House Majority Leader Steny Hoyer (D-Md.) told the Wall Street Journal this week that "significant work remains to be done" on the economic stimulus package.

"We need to do this right and make wise investments, plus members and the public need time to review it," Hoyer said in the interview published on Wednesday. "So the timing very well may slip."

Obama has made a near-trillion dollar economic stimulus package his incoming administration's top priority. His economic team has been crafting a plan that lawmakers have not seen, even as they've been told to expect to begin considering a stimulus package almost immediately after the new Congress convenes on Tuesday.

Pelosi has said she hopes to have an economic recovery bill on Obama's desk awaiting his signature when he takes office on January 20. But a spokesman for Reid recently indicated that Senate Democrats are going to need time to gain Republican support to approve the legislation. And the timing on a bill is more likely to be mid-February.

Obama has pledged to craft an economic stimulus package that will save or create 3 million jobs over the next two years.

 The package is expected to contain funding for states, with a focus on infrastructure projects, and tax cuts. It is also likely to include an effort to expand food stamp and unemployment benefits, and Obama's economic team is looking at ways to help families keep their health insurance coverage when the breadwinner is out of work.

The infrastructure spending breaks into several categories. Beyond roads and bridges, spending is expected to fund energy conservation projects, improving the electric grid, as well as some military construction.

Obama has also said he would like to see more investments in health information technology as well as broadband for schools.

In an email sent to House Democrats this week, Pelosi said lawmakers will move rapidly on a stimulus package after Congress reconvenes on January 6.

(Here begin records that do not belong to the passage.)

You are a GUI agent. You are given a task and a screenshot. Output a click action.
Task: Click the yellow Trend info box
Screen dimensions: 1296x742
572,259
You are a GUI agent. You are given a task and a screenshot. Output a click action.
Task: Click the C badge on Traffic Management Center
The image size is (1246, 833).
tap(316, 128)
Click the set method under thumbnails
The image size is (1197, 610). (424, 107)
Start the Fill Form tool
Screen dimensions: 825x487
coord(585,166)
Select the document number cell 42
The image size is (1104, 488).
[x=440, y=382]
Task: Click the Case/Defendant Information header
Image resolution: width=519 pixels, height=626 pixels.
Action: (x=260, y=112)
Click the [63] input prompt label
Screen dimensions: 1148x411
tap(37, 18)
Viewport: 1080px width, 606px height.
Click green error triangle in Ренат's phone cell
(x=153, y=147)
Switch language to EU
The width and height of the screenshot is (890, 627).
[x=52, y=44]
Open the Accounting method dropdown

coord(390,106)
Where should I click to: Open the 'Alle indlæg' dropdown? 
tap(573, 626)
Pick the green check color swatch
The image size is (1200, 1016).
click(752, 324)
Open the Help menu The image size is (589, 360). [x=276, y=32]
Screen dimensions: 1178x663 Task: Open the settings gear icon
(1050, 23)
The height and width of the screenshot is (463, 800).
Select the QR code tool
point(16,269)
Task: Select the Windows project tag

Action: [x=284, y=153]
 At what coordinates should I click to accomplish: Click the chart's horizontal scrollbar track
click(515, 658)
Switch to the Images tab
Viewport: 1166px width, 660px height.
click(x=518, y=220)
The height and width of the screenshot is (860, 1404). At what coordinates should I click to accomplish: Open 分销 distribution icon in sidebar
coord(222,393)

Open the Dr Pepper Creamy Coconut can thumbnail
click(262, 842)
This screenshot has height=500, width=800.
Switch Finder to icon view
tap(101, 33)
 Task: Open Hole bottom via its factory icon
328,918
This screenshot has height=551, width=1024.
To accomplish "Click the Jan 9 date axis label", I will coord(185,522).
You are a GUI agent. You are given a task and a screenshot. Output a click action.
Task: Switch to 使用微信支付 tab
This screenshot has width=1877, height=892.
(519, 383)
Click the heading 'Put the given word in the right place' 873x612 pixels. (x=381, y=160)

"The opening days of the Congress will be intense," Pelosi wrote.

On Wednesday, five economists, ranging from Martin Feldstein on the right to Robert Reich on the left, will testify at a House Steering & Policy Committee hearing on the economic stimulus package.

The other economists Pelosi said will testify before the committee include Mark Zandi, who was a chief economist of Moody's Economy.com and an adviser the presidential campaign of Sen. John McCain (R.-Ariz.), Norm Augustine and Maria T. Zuber.

In her "Dear Colleagues" email, Pelosi promised the House will take up a stimulus bill before Obama is sworn in. She also said House Appropriations Committee Chairman David Obey (D-Wis.) "has been working closely with the Senate," as well as the Obama team, on the economic stimulus plan.

Obey is quoted in Wednesday's Wall Street Journal saying he hoped for an earlier time table on a stimulus bill, but that Obama's economic team is still working out the details of the package.

A large economic stimulus package is been expected to have an easier time passing in the House, where Democrats hold a large majority. But Obama needs to bring Senate Republicans to his side, as they have enough members to filibuster his effort.

Obama's meetings next week are among his first moves in what is expected to be a strong push in January for economic recovery legislation. The sit-downs come almost immediately after his family relocates to D.C. on Sunday and after a 12-day holiday vacation in Hawaii.

Obama aides have said his team plans take their pitch for a stimulus package to voters at events around the country after he takes office.

David Rogers contributed to this report.